*** Material provided Section Begins ***

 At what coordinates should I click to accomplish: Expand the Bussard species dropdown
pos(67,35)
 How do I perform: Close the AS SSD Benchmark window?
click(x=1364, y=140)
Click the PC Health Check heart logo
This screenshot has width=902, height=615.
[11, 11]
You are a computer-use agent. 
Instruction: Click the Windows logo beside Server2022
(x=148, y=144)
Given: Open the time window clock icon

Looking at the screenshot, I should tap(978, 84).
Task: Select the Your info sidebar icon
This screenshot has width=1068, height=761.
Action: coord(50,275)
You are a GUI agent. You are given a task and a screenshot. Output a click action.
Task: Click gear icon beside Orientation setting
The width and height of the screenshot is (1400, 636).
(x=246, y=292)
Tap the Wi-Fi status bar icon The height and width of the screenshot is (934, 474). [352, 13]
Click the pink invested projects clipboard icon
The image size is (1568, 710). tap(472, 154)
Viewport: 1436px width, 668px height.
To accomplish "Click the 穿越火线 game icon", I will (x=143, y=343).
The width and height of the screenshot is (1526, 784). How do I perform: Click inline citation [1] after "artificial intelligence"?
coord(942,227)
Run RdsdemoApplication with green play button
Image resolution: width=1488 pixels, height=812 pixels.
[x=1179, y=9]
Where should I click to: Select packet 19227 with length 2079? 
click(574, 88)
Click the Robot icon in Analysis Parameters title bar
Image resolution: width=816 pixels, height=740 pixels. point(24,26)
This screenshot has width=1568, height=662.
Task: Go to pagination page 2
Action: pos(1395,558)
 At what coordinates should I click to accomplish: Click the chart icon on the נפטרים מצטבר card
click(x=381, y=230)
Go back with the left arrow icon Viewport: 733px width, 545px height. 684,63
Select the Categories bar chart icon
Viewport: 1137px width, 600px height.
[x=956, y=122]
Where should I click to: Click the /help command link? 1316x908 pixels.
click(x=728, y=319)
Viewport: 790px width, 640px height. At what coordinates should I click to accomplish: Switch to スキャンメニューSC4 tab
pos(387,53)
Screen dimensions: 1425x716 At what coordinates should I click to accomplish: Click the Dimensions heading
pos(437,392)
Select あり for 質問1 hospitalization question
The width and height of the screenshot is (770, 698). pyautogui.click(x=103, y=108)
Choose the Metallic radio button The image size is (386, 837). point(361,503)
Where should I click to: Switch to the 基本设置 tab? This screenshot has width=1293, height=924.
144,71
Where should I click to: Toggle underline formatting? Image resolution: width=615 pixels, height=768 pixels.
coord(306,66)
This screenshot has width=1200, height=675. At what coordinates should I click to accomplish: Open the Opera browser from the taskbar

*** Material provided Section Ends ***

▶ Task brief:
Beginning with the line containing "Screen dimensions: 1425x716" and ending with the line containing "Choose the Metallic", extract those lines exactly from the listing above, and only those.

▶ Reply to the task:
Screen dimensions: 1425x716 At what coordinates should I click to accomplish: Click the Dimensions heading
pos(437,392)
Select あり for 質問1 hospitalization question
The width and height of the screenshot is (770, 698). pyautogui.click(x=103, y=108)
Choose the Metallic radio button The image size is (386, 837). point(361,503)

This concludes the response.